Killingly students are heading back to school tomorrow without the essential mental health supports they need to succeed, parents told members of the State Board of Education today.
Killingly students, parents, and educators first came to the State Board of Education back in April after their local board of education refused a badly needed mental health center at the high school, which would have come at no cost to the district.
[Pictured above right, State Senator Mae Flexer joined members of the Killingly community for a rally at the State Capitol in August in support of a school-based mental health center.]
When their pleas to the Killingly Board of Education repeatedly fell on deaf ears, Killingly community members turned to the State of Connecticut, filing a formal complaint. The State Department of Education has opened an investigation, but it has yet to yield results for Killingly students.
“Five months have passed since we filed a 10-4b complaint with the state,” parent Christine Rosati Randall told the State Board of Education today. “Our students needs remain unmet and their voices remain unheard by the Killingly Board of Education.”
Parent Kristine Cicchetti explained that the mental health center that had been planned for the high school is a proven intervention model.
“It would reduce barriers for students and families seeking treatment, and at not cost to the district,” she said. “No one would have thought the board would have held hostage mental heath resources for our students and staff.”

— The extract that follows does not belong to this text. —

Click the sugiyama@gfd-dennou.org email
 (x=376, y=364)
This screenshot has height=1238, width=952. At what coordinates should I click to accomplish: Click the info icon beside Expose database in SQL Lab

“Students are feeling unheard, they’re beginning to give up hope that those who are supposed to listen to them will,” said parent Lisa Gerard. “No families should have to experience the loss of a child due to the personal biases of members of the board of education.”
“Our schools are not safe. Our students and staff are not sate,” said Rosati Randall. “Trusted staff are leaving the district in droves, and they’re citing a lack of support by the Killingly Board of Education.”
Killingly educators are back in their classrooms preparing to welcome their students and were unable to attend today’s State Board of Education meeting. CEA President Kate Dias spoke on their behalf,
“These are real kids with real issues,” she said. “They need real help today and preventing them from receiving that help is very detrimental. For the educators, it makes them feel helpless, and the cost to Killingly is educators will leave.”
Dias has worked in a district with a school-based mental heath center, like the one denied to Killingly students, and has seen first hand how vital those supports are.
“I had a student who came to me with thoughts of suicide, and that is a traumatic and challenging thing as an educator. You never forget it and it never leaves you—and absent support services, you feel helpless and desperate. But I was fortunate enough to work in a district that had a lot of resources. So we’re looking at a kid who we were immediately able to support and make sure that they were really getting their needs met. Now, you move forward, and you have a productive 30-year-old with children doing wonderful things and, but for those services, that could have been very different.”
“We are pleading with you, take action, hold the Killingly Board of Education accountable,” Cicchetti said.